Update CentOS Stream Before Installing PHP
Refresh package metadata and apply pending system updates before adding PHP packages:
sudo dnf upgrade --refresh
Commands that start with
sudorequire an account with administrator privileges. If your user cannot runsudo, switch to a properly privileged account before continuing.
Install PHP 8.3 on CentOS Stream 10
CentOS Stream 10 provides PHP 8.3 as normal AppStream packages, so module commands are not needed.
Install PHP for Apache on CentOS Stream 10
Use the Apache package path when your site runs through HTTPD. The php package is a small AppStream metapackage that pulls PHP-FPM and the Apache PHP handler configuration, and it may also pull httpd if Apache is not already present. For the full web-server setup, use the separate guide to install Apache HTTPD on CentOS Stream.
sudo dnf install php php-cli
Test Apache’s configuration, start PHP-FPM, then restart HTTPD so Apache can pass PHP files to the default PHP-FPM socket:
sudo apachectl configtest
sudo systemctl enable --now php-fpm
sudo systemctl restart httpd
Install PHP-FPM for Nginx on CentOS Stream 10
Use PHP-FPM for Nginx. This installs the FastCGI service and the PHP command-line binary without installing the Apache PHP package:
sudo dnf install php-fpm php-cli
Install PHP on CentOS Stream 9 with AppStream Modules
CentOS Stream 9 exposes supported PHP branches through DNF module streams.
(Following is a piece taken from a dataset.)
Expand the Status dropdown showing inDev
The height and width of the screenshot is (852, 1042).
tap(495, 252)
Enable exactly one stream, then install the package set that matches your web server.
List PHP Module Streams on CentOS Stream 9
Check the current AppStream PHP branches before choosing one:
dnf module list php
Relevant output includes:
CentOS Stream 9 - AppStream Name Stream Profiles Summary php 8.1 common [d], devel, minimal PHP scripting language php 8.2 common [d], devel, minimal PHP scripting language php 8.3 common, devel, minimal PHP scripting language Hint: [d]efault, [e]nabled, [x]disabled, [i]nstalled
Enable a PHP Stream on CentOS Stream 9
For new deployments, enable PHP 8.3:
sudo dnf module enable php:8.3
For applications that still require PHP 8.2, enable that stream instead and skip the PHP 8.3 command:
sudo dnf module enable php:8.2
PHP 8.1 remains available for compatibility workloads with sudo dnf module enable php:8.1. Run only one module-enable command before installing packages.
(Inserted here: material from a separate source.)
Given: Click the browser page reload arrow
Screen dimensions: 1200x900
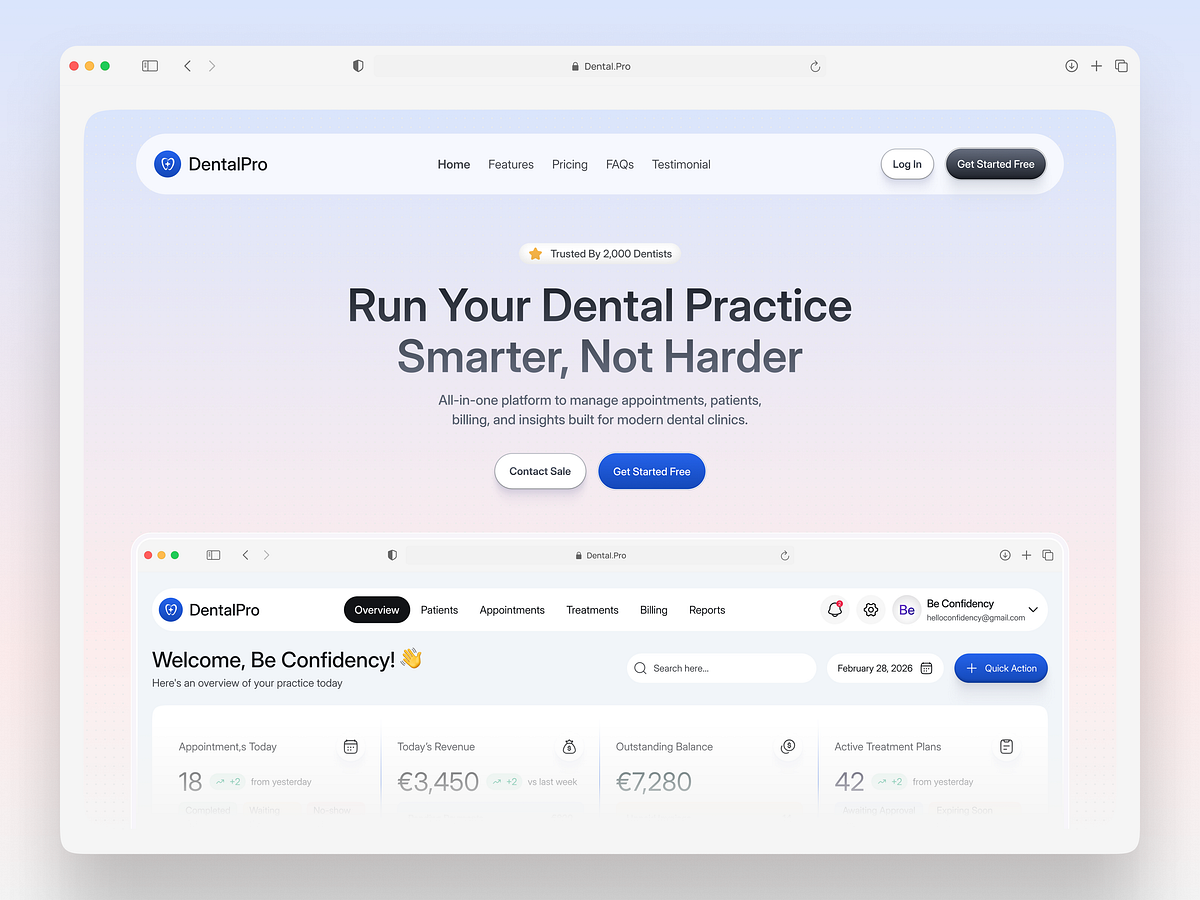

Verify the enabled stream when you are unsure which branch DNF will use:
dnf module list php --enabled
For PHP 8.3, relevant output includes:
CentOS Stream 9 - AppStream Name Stream Profiles Summary php 8.3 [e] common, devel, minimal PHP scripting language
Install PHP for Apache on CentOS Stream 9
After enabling the stream, install the Apache-oriented PHP package set and CLI component:
sudo dnf install php php-cli
Test Apache’s configuration, start PHP-FPM, then restart HTTPD so Apache can use the PHP handler configuration installed with the package set:
sudo apachectl configtest
sudo systemctl enable --now php-fpm
sudo systemctl restart httpd
Install PHP-FPM for Nginx on CentOS Stream 9
For Nginx, install PHP-FPM and the CLI component from the enabled stream:
sudo dnf install php-fpm php-cli
Verify PHP on CentOS Stream
Check the active PHP branch after installation:
php -r 'echo PHP_MAJOR_VERSION . "." . PHP_MINOR_VERSION . PHP_EOL;'
A PHP 8.3 install returns:
8.3
Use php -v when you need the full patch version and build details.
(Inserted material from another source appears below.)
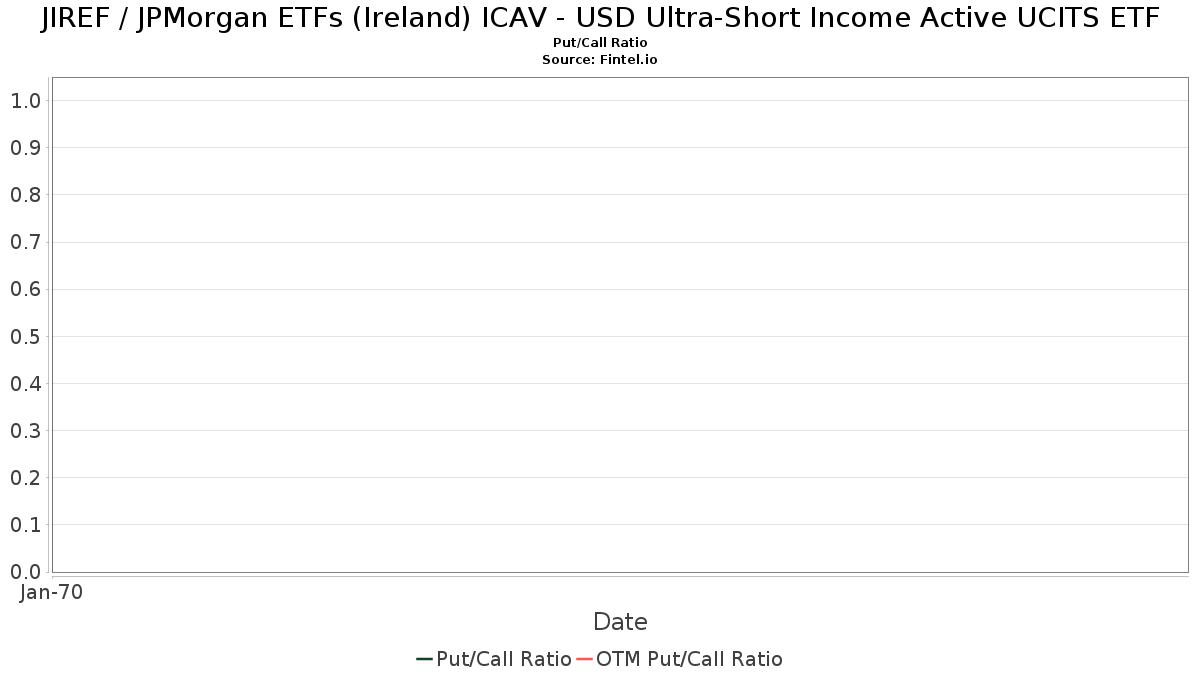Click the 0.8 y-axis label
1200x675 pixels.
coord(25,195)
Install Common PHP Extensions on CentOS Stream
Most CMS and framework deployments need database, XML, image, internationalization, cache, and archive extensions in addition to the base runtime. Install the common AppStream extension set with DNF:
sudo dnf install php-mysqlnd php-gd php-opcache php-intl php-bcmath php-xml php-mbstring php-pdo php-pecl-apcu php-pecl-zip
The package names track your selected source. On CentOS Stream 9, DNF installs these extensions from the enabled PHP module stream.
- php-mysqlnd: MySQL native driver support for database connections.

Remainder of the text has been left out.